Welcome to my first post. I’ve had two railway, social and travel history themed books published in the past fourteen months which has been a complete whirlwind. Researching and writing a book takes a considerable amount of time and energy. Athletes talk about having to train and put in the hard yards, and so in a manner of speaking, it’s much the same with book writing representing a significant commitment and effort (once you’ve signed the contract) before it finally manifests itself in the finished printed product.
I’m lucky enough to have enjoyed a career in marketing and communication, and particularly in more recent times, in travel and tourism both from a practitioner’s perspective and that of academia. I’ve always been fascinated by the many social dimensions involved in defining customers and particularly surrounding the softer examination of why people buy and what motivates them to purchase, and all quietly unearthed through the norms of qualitative research.
This element of probing was never far away. When you’re looking at book ideas you always need to come up with different angles and so for me melding the social breadth of railway and maritime travel was the gap for me. As a kid I was always enthralled by the journey experience of day trips, going on holiday and the places we went, normally in the comfort of a Ford car over the years, but secretly I pined for travel by richly illustrated Pullman trains and the Cunard Queens. History and geography always being my favourite subjects at school.

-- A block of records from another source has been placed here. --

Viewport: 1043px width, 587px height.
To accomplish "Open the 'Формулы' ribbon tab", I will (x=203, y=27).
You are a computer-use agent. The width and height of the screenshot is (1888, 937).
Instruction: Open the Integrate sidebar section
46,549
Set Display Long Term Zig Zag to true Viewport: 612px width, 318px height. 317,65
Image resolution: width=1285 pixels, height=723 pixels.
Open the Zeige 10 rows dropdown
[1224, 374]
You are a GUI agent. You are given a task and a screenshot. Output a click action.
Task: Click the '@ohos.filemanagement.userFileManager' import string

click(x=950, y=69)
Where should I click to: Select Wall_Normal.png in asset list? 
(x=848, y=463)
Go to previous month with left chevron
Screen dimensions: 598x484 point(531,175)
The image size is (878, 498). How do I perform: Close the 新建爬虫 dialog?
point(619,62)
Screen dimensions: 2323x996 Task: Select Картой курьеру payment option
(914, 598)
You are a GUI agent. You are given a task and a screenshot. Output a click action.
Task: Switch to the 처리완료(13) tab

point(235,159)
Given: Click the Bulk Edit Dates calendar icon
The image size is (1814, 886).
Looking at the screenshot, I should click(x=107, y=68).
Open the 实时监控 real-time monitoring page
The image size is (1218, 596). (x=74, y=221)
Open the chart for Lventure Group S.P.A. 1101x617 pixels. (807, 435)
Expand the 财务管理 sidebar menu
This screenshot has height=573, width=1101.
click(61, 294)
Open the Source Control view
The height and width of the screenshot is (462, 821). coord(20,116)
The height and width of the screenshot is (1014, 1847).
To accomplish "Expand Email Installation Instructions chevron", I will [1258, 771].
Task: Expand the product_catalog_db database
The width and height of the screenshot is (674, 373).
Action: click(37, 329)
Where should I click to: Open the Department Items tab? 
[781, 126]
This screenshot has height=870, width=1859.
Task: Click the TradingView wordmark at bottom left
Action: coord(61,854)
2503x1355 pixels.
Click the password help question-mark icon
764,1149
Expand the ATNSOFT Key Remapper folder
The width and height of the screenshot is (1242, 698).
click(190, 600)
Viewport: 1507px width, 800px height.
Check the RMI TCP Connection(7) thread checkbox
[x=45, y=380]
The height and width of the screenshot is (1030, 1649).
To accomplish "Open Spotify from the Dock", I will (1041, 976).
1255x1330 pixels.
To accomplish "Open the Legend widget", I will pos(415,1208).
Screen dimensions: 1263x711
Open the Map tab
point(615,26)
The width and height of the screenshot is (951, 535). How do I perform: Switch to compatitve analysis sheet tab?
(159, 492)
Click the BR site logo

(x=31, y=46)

The US book launch – America Discovers Europe
I can’t quite believe it, but this blog coincides with the US launch of Boat Trains. In speaking to American and Canadian friends, I’ve been heartened by the enthusiastic response of so many to the story of travel from the New to the Old World (and vice versa) when steam-based technologies ruled supreme. What began as a visitor trickle following the end of the Civil War was a torrent just thirty years later as shipping lines, railway companies, hoteliers, department stores and shopping malls abutted to provide the most lavish and convivial of shopping and travel facilities. Luxury travel on land by rail and at sea demanded the same types of places and services as found in the most sumptuous of hotels. This they most clearly got as the terms Ocean Palaces, Palaces on Wheels and Doing Europe slipped surreptitiously into the English lexicon.
We really got going in the Edwardian era as it marked rapid Grand Hotel expansion – many owned by railway companies. Some 80,000 Americans were estimated to be either living or on extended visits to London, Paris and Berlin. American writer Blanche McManus captured the spirit of the age as the quest for indulgence appealed to an English demand for comfort, but also to the American who demanded luxury. In her book The American Woman Abroad (Dodd, Mead and Company, 1911) Blanche writes strikingly on how new London and Paris hotels much appealed to her fellow countrymen:
‘The lavishly convenient American way of living has had much to do with the change that has come over the European caterer to the foreigner. Now that he has learned the trick and is working on his own account, adapting it to his needs, even though the pace be slow, it is still evident that it has come as a result of a first desire to please an American clientele. The patriotic Frenchman dramatically points to the big hotels which have gone up in Paris during the last few years, and exclaims, “It is for you Americans that these luxurious establishments have been built; it is you who are coming here in our midst and demoralising our own people with your dollars.”’
London’s Grand Hotels, Palace Hotels in Paris, as well as department store fortresses in the two capitals were like magnets to wealthy overseas travellers. An early form of retail or shopping culture was pervasive as special malls and arcades of individual shops appeared in prosperous districts, but it was to the multifaceted department store that most visitors turned to. In 1907, Harrods arranged to price everything in their windows both in sterling and in dollars in view of the large influx of US visitors expected for the summer season.
So, it’s not just merely an exploration of nostalgic forms of transport and the progress of luxury travel norms but examining a process that shaped the modern tourism and hospitality sectors we now take for granted. Major cities, places of interest, magnificent natural landscapes and who travellers met became the subjects of one upmanship amongst Stateside’s chattering classes. Undoubtedly, travel histories of how we got there and why we went are one of the fast-developing areas of destination storytelling today.